§ **Text passage**
▼

Islamic Ideology(28 Mar 2019 NewAgeIslam.Com)
The Concept of God’s Sovereignty (Hakimiyyah): Extremist Islamists Vs Mainstream Muslims



By Ghulam Ghaus Siddiqi, New Age Islam

28 March 2019

The extremist Islamists believe that Muslims have abandoned implementation of God’s Hakimiyyah (roughly translated as ‘dominion’ or ‘sovereignty’) in their countries, specifically the rule of Islamic law, and accepted implementation of man-made law; which is an act of shirk (polytheism). They hold the view that loyalty to any authority or sovereignty other than God’s Hakimiyyah is polytheism and paganism and that any Muslims supporting this ‘polytheism’ should be killed and defeated through ‘Jihad’. This idea resulted into mass destruction throughout Muslim countries, especially Syria and Iraq.

In his Arabic book titled “Al-Haqq Al-Mubin Fi al-Radd Ala Man Tala’ab bi Al-deen (The Lucid Truth In Refutation Of Those Who Manipulate The Religion)”, Sheikh Usama Al-Sayed Al-Azhari (an Azhari scholar, preacher, expert in Hadith, Logic, Islamic Creed, a Senior Fellow of Kalam Research and Media, and a teacher in the Faculty of Usul Al-Din and Da’wah at Al-Azhar University, Egypt) writes,

الفكرة المحورية التي تأسست عليها بقية مفاهيم التيارات الإسلامية هي فكرة الحاكمية، فإنها هي الجذر الذي نهضت على أساسه منظومتهم الفكرية بكل مقولاتها ومفاهيمها وفروعها ومنها تولدت بقية مفاهيمهم:  فانبثقت منها فكرة: شرك الحاكمية وتوحيد الحاكمية عند سيد قطب وأخيه محمد قطب ، وتولدت من ذالك فكرة العصبة المؤمنة وفكرة الوعد الإلهي لهذه العصبة المؤمنة وفكرة الجاهلية التي هي حالة بقية المسلمين ، وفكرة المفاصلة والتمايز الشعوري بين الفئتين وفكرة الاستعلاء من العصبة المؤمنة على الجاهلية وأهلها وفكرة حتمية الصدام بين الفئتين عند سيد قطب لإقامة الخلافة ، وفكرة التمكين إلى آخر شجرة المفاهيم التي نتجت من قضية الحاكمية والتي تتكون من مجموعها نظرية متكاملة داخل عقل تلك التيارات.

“The central idea on which the rest of the concepts of extremist Islamist movements were founded is the idea of Hakimiyyah. It is the root on which their intellectual system was established, with all its sayings, concepts and branches. It is from this idea that Sayyid Qutb and his brother Muhammad Qutb extracted the concept of Shirk al-Hakimiyyah and Tauheed al-Hakimiyyah. This idea gave rise to the necessity of “al-Usbah al-Muminah” (‘a selected body of Jihadist believers’) and the idea of divine promise [of victory] for this ‘Usbah Muminah’. It declared that the common Muslims are living in the state of Jahiliyyah (ignorance). This also led to the idea of separation and subliminal distinction between the two groups (Muslims and West), the idea of dominance of ‘Usbah Muminah’ over the people of Jahiliyyah, the idea of inevitable clash between the two groups at the time of Sayyid Qutb so as to establish the caliphate, and the idea of ‘tamkin’ associated with all other concepts that emanate from the concept of Hakimiyyah and that consists of a comprehensive theory integrated within the mind of these extremist movements”

▲

§ **Provided data**

▼

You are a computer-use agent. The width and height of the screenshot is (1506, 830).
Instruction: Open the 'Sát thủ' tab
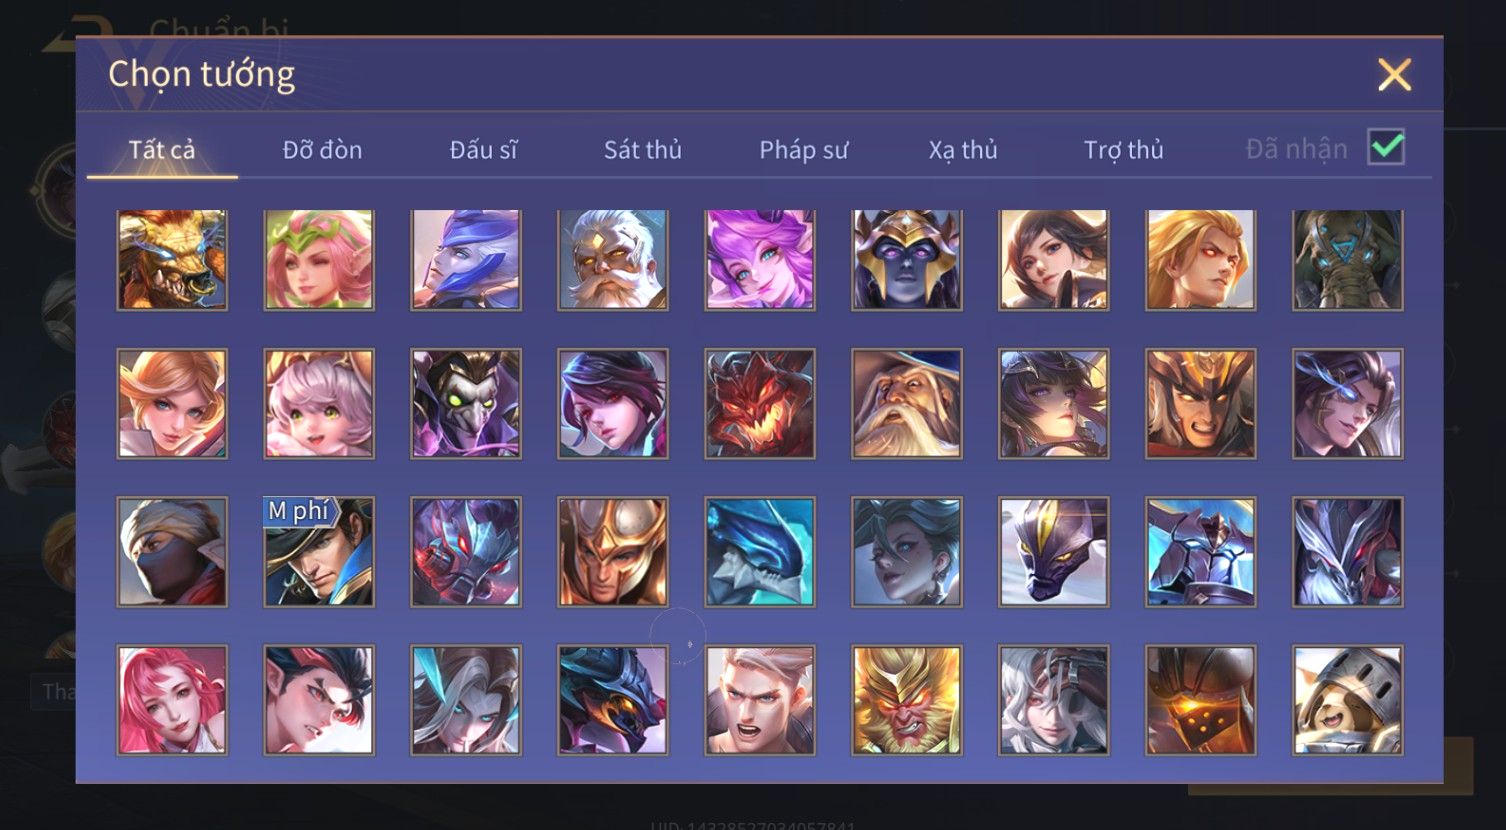pos(643,150)
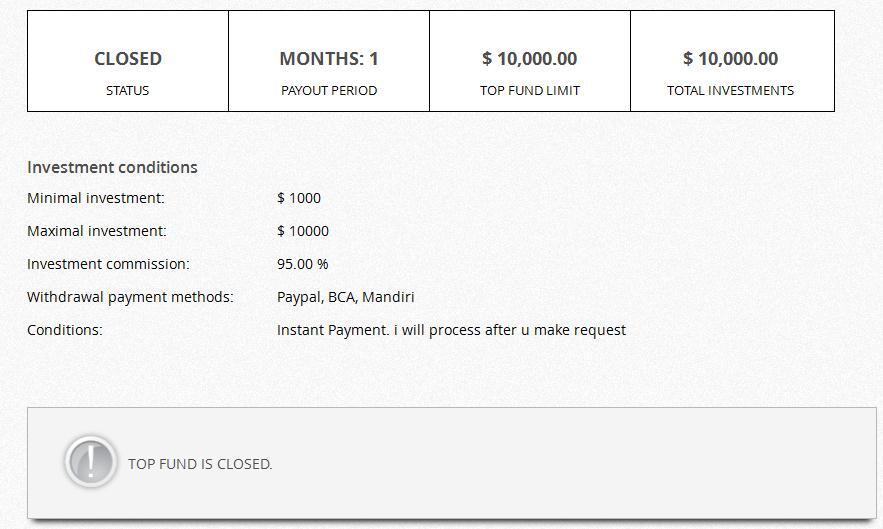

▲

§ **Written tasks**
1) In the article on God's sovereignty (Hakimiyyah), who extracted the concepts of Shirk al-Hakimiyyah and Tauheed al-Hakimiyyah from the idea of Hakimiyyah?
2) Extend the article on God's sovereignty (Hakimiyyah), beginning right after its closing quotation.

§ **Responses by task**
1) Sayyid Qutb and his brother Muhammad Qutb.

2)
The extremist movements held the concept of ‘Hakimiyyah’ to mean that dominance should be exercised over ‘the Muslims living in the state of Jahiliyyah’ and that fighting against such Muslims should be waged.

Where did this concept of Hakimiyyah come from and how it exacerbated other problems for Muslims? Sheikh Al-Azhari opines that such concepts came from Sayyid Qutb’s book of Tafsir, “Fi Zilal al-Quran” (In the Shade of The Quran) and other books of him, such as “Ma’alim fi al-Tariq” stem their roots from “Fi Zilal al-Quran”.

Dr. Yusuf Qardhawi also holds the view that the concept of doing Takfir of Muslims today does not emanate only from ‘Ma’alim fi al-Tariq’ but rather its foundational principle is deeply rooted in the books, such as ‘Fi Zilal al-Quran’ and “Al-‘Adalah al-Ijtimaiyyah fi al-Islam” (Y. al-Qaradawi, Ibn al-Qarya wal-Kuttab, Malamih Sira wa-Masira, vol.3, p.69, Dar al-Shuruq, Cairo 2008)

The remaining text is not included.